(Collected data entries)
▶

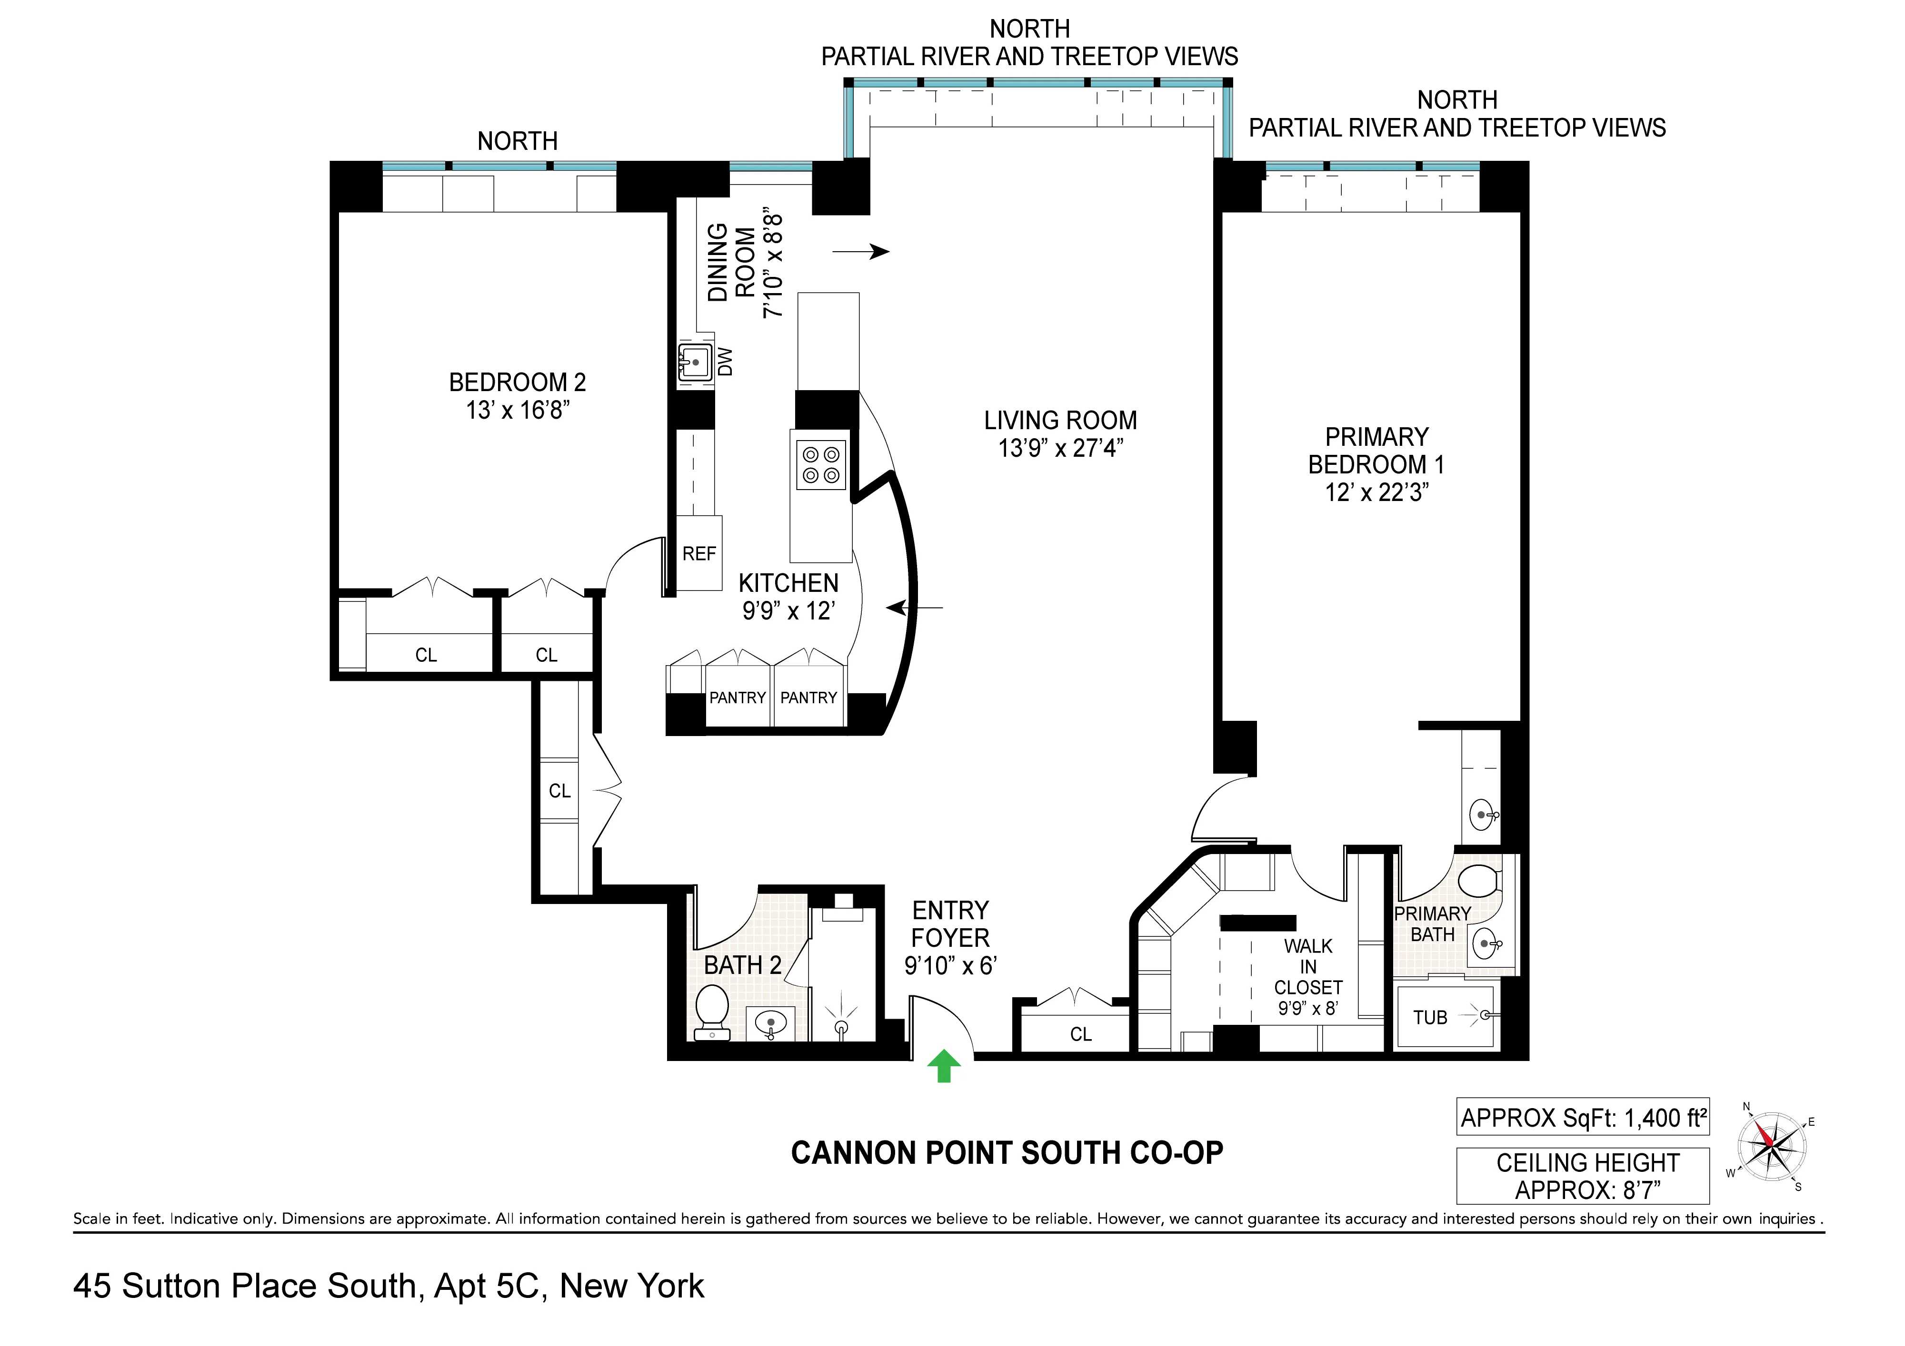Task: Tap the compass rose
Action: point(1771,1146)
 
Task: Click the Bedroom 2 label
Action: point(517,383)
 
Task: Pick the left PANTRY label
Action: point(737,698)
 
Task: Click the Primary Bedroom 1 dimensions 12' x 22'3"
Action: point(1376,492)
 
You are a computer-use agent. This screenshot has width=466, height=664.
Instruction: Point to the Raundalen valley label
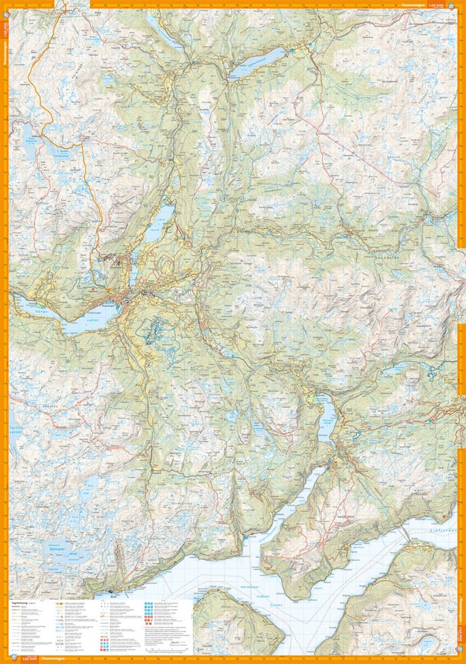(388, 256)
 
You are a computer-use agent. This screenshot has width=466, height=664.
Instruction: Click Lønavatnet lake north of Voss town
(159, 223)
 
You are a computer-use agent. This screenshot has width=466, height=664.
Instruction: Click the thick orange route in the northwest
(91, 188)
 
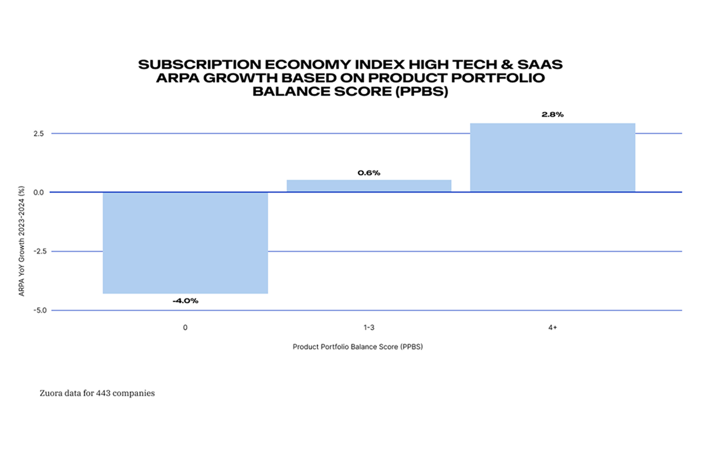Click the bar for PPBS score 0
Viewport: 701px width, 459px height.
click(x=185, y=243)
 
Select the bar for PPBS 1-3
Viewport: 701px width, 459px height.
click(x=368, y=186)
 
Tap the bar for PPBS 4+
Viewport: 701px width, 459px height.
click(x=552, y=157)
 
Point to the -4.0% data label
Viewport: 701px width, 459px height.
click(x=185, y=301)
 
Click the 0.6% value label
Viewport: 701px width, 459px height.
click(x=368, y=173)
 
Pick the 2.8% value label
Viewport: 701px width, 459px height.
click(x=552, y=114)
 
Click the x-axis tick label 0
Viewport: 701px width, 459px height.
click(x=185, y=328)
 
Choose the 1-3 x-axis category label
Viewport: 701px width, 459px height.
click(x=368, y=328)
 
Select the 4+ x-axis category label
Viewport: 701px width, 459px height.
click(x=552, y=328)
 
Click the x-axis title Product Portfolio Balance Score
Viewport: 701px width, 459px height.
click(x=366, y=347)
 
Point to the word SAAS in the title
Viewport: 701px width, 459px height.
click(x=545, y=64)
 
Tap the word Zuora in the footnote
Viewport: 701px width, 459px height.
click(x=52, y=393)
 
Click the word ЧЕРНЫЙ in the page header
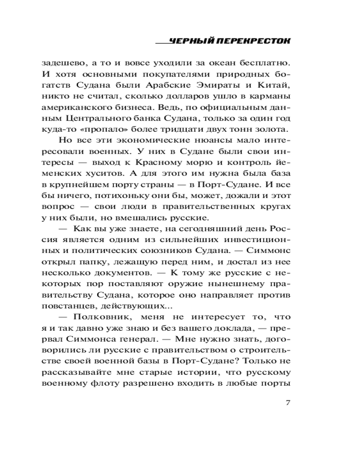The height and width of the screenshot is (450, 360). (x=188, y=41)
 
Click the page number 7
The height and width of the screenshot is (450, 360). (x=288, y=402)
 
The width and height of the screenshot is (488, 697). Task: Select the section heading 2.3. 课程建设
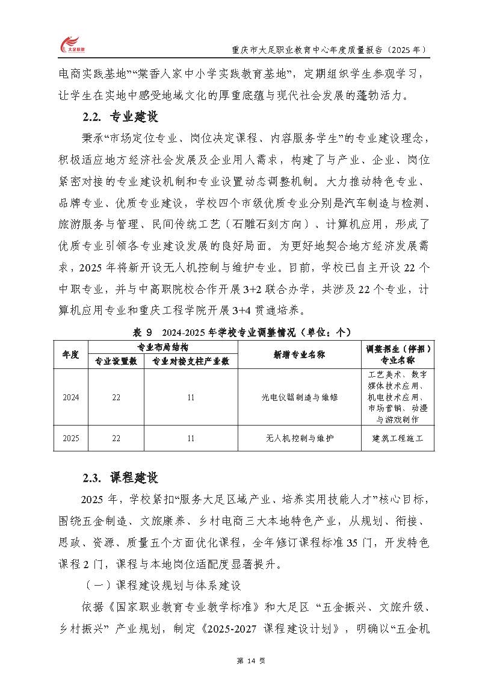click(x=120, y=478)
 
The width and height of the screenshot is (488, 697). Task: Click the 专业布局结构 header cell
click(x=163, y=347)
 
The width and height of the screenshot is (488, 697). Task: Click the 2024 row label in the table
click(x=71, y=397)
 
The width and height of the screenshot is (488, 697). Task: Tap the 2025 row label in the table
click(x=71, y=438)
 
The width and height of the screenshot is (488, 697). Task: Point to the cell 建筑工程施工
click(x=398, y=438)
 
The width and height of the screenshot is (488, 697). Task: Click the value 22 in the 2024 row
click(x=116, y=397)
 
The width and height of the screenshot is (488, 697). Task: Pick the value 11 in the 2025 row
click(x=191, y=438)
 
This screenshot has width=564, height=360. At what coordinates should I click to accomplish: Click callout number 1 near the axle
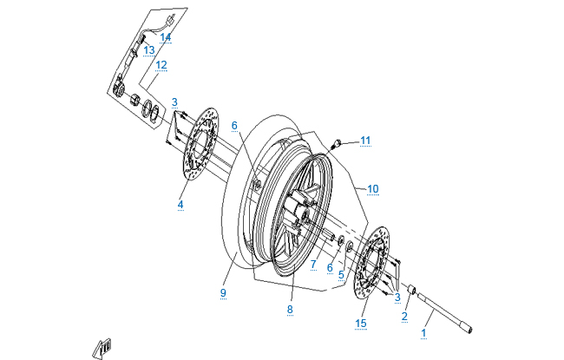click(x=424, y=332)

◀

§ **TASK GOAL**: Repeat the part of the listing that opens with the line containing "Click the x-axis tick label 0" and closes with the line containing "click(x=120, y=478)", keeping both of those lines. Leave the pictures out of your answer.

§ **COMPLETED EXERCISE**:
Click the x-axis tick label 0
Viewport: 701px width, 459px height.
click(x=185, y=328)
 
Choose the 1-3 x-axis category label
Viewport: 701px width, 459px height.
click(x=368, y=328)
 
Select the 4+ x-axis category label
Viewport: 701px width, 459px height.
click(x=552, y=328)
 
Click the x-axis title Product Portfolio Balance Score
Viewport: 701px width, 459px height.
click(x=366, y=347)
 
Point to the word SAAS in the title
Viewport: 701px width, 459px height.
click(x=545, y=64)
 
Tap the word Zuora in the footnote
Viewport: 701px width, 459px height.
click(x=52, y=393)
 
Click the word ЧЕРНЫЙ in the page header
The height and width of the screenshot is (450, 360). (x=188, y=41)
 
Click the page number 7
The height and width of the screenshot is (450, 360). (x=288, y=402)
 
The width and height of the screenshot is (488, 697). Task: Select the section heading 2.3. 课程建设
click(x=120, y=478)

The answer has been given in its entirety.